### Excerpted records ###

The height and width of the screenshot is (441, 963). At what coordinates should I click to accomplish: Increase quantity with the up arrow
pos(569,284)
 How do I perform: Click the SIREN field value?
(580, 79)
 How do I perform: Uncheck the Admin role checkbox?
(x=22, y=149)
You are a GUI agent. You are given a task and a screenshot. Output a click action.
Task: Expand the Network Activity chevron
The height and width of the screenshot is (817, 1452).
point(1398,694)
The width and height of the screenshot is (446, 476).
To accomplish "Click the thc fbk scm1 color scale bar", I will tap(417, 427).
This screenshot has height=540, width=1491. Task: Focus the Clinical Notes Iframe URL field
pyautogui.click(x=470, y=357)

###
### Excerpted records ###

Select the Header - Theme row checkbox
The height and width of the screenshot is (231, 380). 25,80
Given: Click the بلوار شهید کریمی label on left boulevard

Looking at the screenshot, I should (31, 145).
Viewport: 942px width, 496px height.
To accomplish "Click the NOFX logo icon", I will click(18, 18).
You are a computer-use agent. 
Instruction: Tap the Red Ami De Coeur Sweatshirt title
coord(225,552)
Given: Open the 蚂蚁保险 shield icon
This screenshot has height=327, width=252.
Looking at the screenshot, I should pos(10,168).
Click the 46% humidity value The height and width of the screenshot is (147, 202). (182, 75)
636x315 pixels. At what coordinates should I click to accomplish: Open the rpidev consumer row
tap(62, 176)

###

**Task to complete**
Can you print the rows beginning at the line that contains "You are a GUI" and ending after the line that contains "pyautogui.click(x=470, y=357)", with every character unchanged?

**Answer to the task**
You are a GUI agent. You are given a task and a screenshot. Output a click action.
Task: Expand the Network Activity chevron
The height and width of the screenshot is (817, 1452).
point(1398,694)
The width and height of the screenshot is (446, 476).
To accomplish "Click the thc fbk scm1 color scale bar", I will tap(417, 427).
This screenshot has height=540, width=1491. Task: Focus the Clinical Notes Iframe URL field
pyautogui.click(x=470, y=357)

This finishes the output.